At least 16 of the 36 states in Nigeria have more prisons than public libraries, a report says.
According to statistics curated by Wale Micaiah, one of the leading individuals in the stat-tech (pardon the invention) and data analysis space in Nigeria, it appears a reasonable proportion of Nigerian states have been running on a deficit of institutional priority for quite a while.
The data, posted online as infographics, have generated both thrills for the depth of their revelations, but also chills for the sheer monstrosity that there is more done to ‘capture’ than to ‘catch young’.
Adamawa, Bauchi and Taraba states, from the infographics, have the highest deficits of libraries to prisons, as Ondo, Ogun, Cross-Rivers and Niger states also report a greater number of prisons than libraries.
— Wale Micaiah (@WaleMicaiah) April 27, 2017
On the flip side are those who seem to have run well so far. Delta, Edo, Kano and Katsina score very highly, each having at least 10 more public libraries than prisons. States like Rivers, Ekiti and Bayelsa are just at the threshold of balance, which is not exactly good news.
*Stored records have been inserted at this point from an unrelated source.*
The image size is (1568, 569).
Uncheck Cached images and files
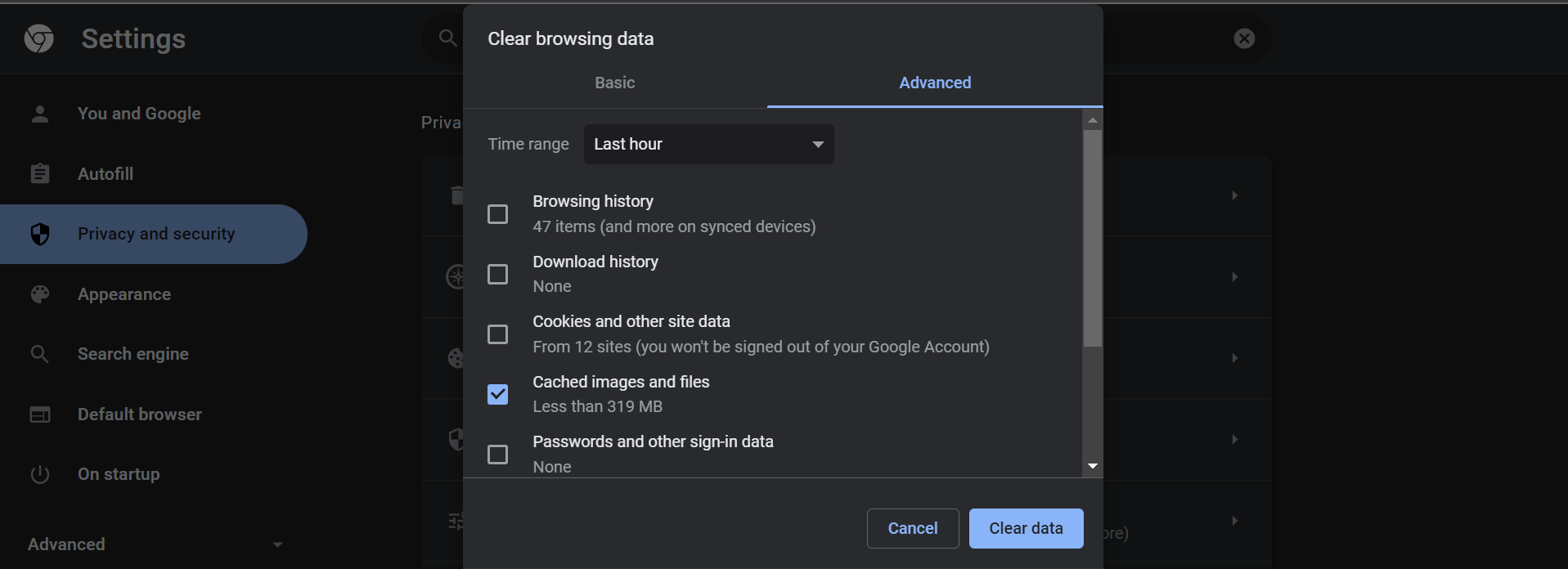click(x=497, y=394)
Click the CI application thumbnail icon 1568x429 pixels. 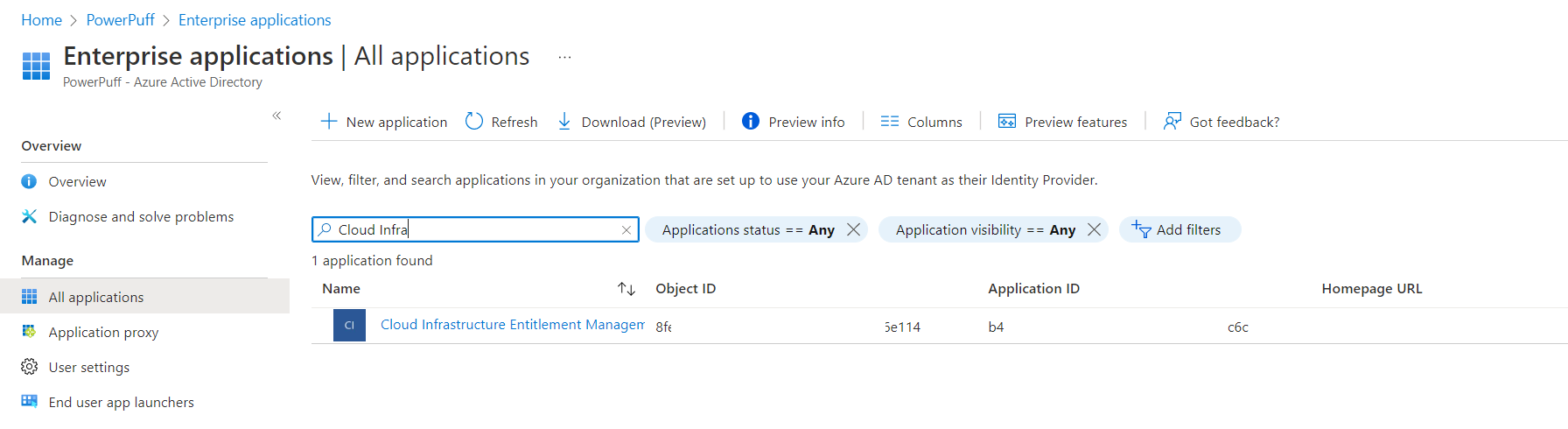tap(349, 326)

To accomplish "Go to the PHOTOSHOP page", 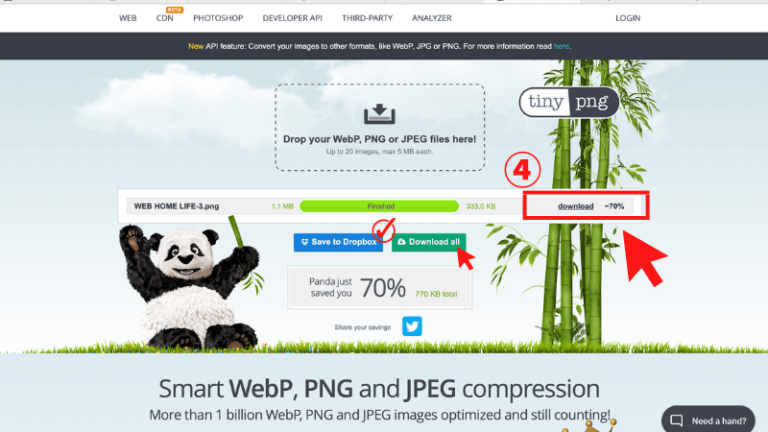I will pyautogui.click(x=218, y=18).
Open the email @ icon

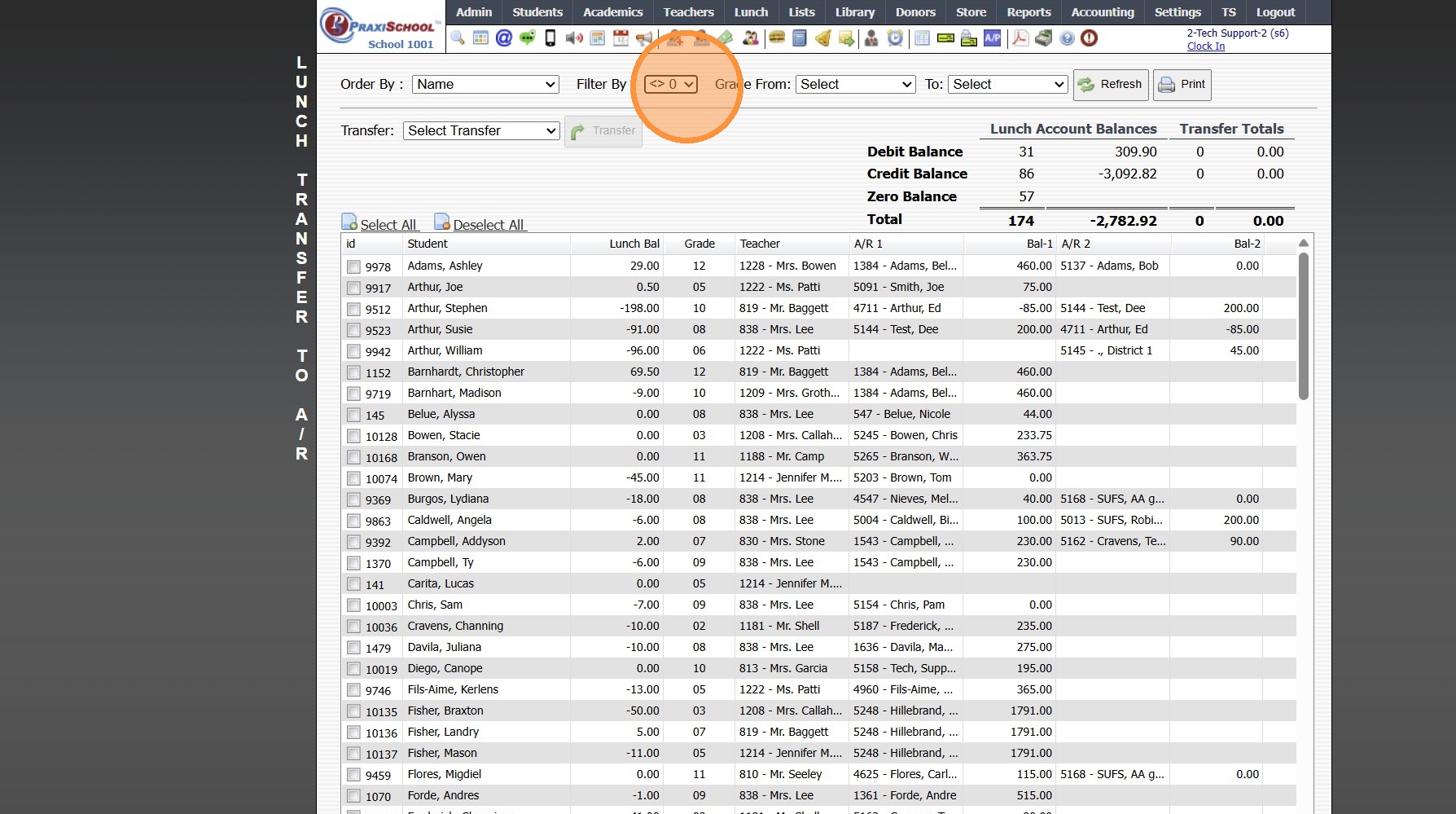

Without implying too much, there is some correlation between the number of libraries in a state and level of literacy; at least, performance results in WAEC over the last couple of years would seem to show that. In the 2016 results, Abia, Anambra and Edo were graded as the best performing; Mr Micaiah’s graphics tell us these states have at least 10 public libraries each, with Abia and Edo having over 10 more libraries than prisons.
Conversely, the WAEC performance reports showed that Bauchi, Zamfara, Kebbi and Sokoto have been regular at the rear of the queue. Again, Mr Micaiah’s infographics seem to show this, with the deficit of libraries.
Meanwhile, in another report, on the State of Public Libraries in Nigeria By Librarians’ Registration Council of Nigeria, there are also some damning facts relating to staff and stock of materials in Nigerian Libraries. The LRCN report indicates that, for the 316 public libraries, there are only 510 certified Librarians, which amount to an average of 14 per state. Also from the report, there are just above 21 million print resources in our public libraries nationwide and about 26,000 e-resources.
3,417 Staff supporting 316 Public Libraries in Nigeria…quite insufficient!
People – not enough
Libraries – not enough
Books – not enough! pic.twitter.com/TqsrxnPxu1
— Wale Micaiah (@WaleMicaiah) April 26, 2017
Hopefully, the responsible authorities, especially of the library-deficient states do not consider this to be just another “defamatory, malicious invention of mischief makers trying to discredit the..” blah blah blah. It is good that they now know precisely what to do. That’s the advantage of research – for action, whether pro-active, or in this case, corrective.
Stats don’t lie. When you see a truly amazing, revealing set of numbers about a crucial aspect of society – namely education – you share. Appreciations to Wale Micaiah and the LRCN for the work on these data.
These stats are a perfect excuse to share this wonderful tweet:
"We leave the books unsupervised; because thieves don't read and readers don't steal." — Al-Mutannabi Street, Baghdad pic.twitter.com/5E7bzVNSyF
— Dhurgham (@Dhurgham88) January 9, 2017
More books in Libraries, Less ‘crooks’ in Prisons; makes perfect sense, doesn’t it?